How 3 hospitals navigated delicate issues in the press

When local news sources investigate and report on issues involving the hospital, marketing and public relations directors are often called on to respond.

Here is how three marketing directors responded to recent sensitive stories in the local news.

Illinois Valley Community Hospital (Peru)
The Rockford Register Star recently reported the experiences of Kaitlyn West, the first person in Marshall County, Ill., to be diagnosed with COVID-19. She was taken to the Illinois Valley Community Hospital's emergency room after experiencing symptoms in March. Although she recovered physically from the virus, Ms. West, who is uninsured, told the Register Star that she had nearly $40,000 in hospital bills, which was reduced to $8,000.

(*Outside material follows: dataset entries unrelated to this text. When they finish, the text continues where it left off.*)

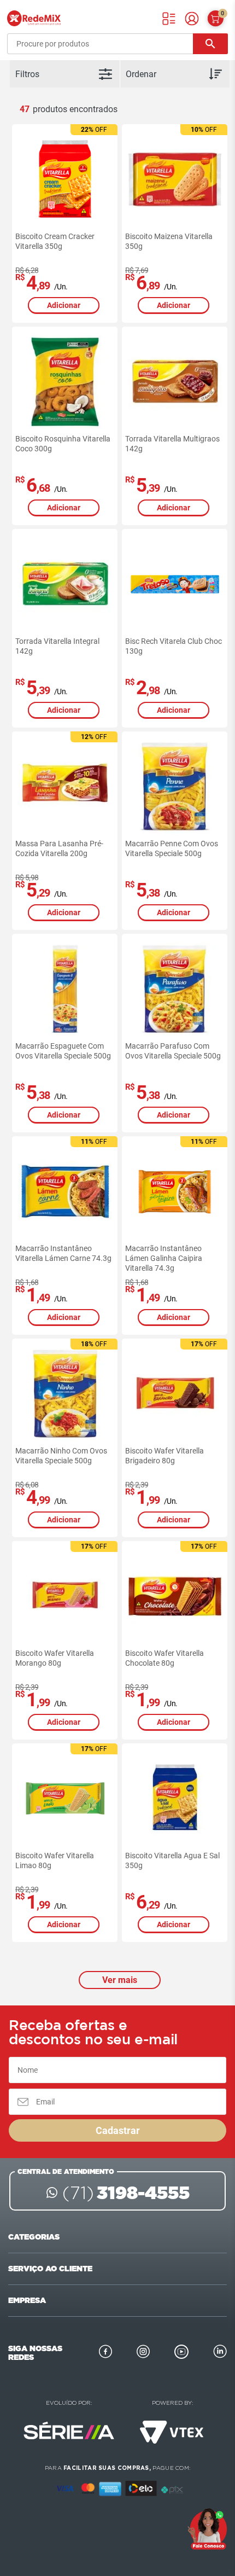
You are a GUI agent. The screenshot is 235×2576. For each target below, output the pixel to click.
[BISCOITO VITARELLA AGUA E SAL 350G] (174, 1798)
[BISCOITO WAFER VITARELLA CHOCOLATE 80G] (174, 1596)
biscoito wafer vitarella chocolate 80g (164, 1658)
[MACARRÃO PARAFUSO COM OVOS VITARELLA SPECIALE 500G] (174, 989)
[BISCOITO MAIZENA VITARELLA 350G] (174, 179)
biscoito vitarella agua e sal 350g (172, 1860)
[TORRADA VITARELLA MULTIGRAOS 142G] (174, 381)
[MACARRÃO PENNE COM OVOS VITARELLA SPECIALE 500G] (174, 786)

Community relations and marketing director for IVCH issued this statement to the paper: "IVCH understands the challenges the pandemic has created for so many in our community. We are committed to providing more flexibility as we work with patients to resolve outstanding bills. The way bills for COVID care are processed has changed as the pandemic has evolved and more aid becomes available. We encourage any patients with COVID-related bills to reach out to us. Our patient financial services department is standing by with resources and support."

Grandview Medical Center (Birmingham)
In July 29 coverage, a local ABC News affiliate in Birmingham reported about Alabama's dwindling ICU beds. At that point, for three days the state had reported fewer than 200 ICU beds available and reached out to local hospitals to respond.

Leisha Harris, marketing director for Grandview Medical Center, reported the hospital has filled its ICU and issued said: "As cases of COVID-19 and patients requiring hospital care have risen in our community, our critical care capacity, at times, has been fully utilized. We continually monitor our census and bed availability because it can change at any time as patients are admitted or discharged."

Two other hospitals in the area took a different approach, having other organizational leaders respond. UAB division of infectious diseases director Jeanne Marazzo, MD, responded by saying the situation was "getting very serious" and noting that the health system's COVID-19 dedicated ICU was full, although the system could expand capacity.

St. Vincent had a clinical executive respond as well; CNO and COO Chris Moore said the health system's ICU were at 90 percent capacity, 40 percent being COVID-19 patients, and that it would continue to adapt its readiness plan as the pandemic spread.

United Hospital (St. Paul, Minn.)
The Star Tribune reported Aug. 10 about issues with employee safety during the pandemic. The hospital fired multiple nurses over safety concerns, including a nurse that failed to view an online training video at the hospital in April. Another emergency department nurse was fired in May after violating the policy against wearing scrubs that it had to launder.

The hospital declined to comment on the particular situations noted in the article and a statement from the system read: "Our preference is always that education and coaching efforts will be successful. But we cannot appropriately retain employees who willfully and repeatedly choose to violate hospital policies designed to protect our patients and staff. Due to ongoing litigation, we won’t be commenting further at this time."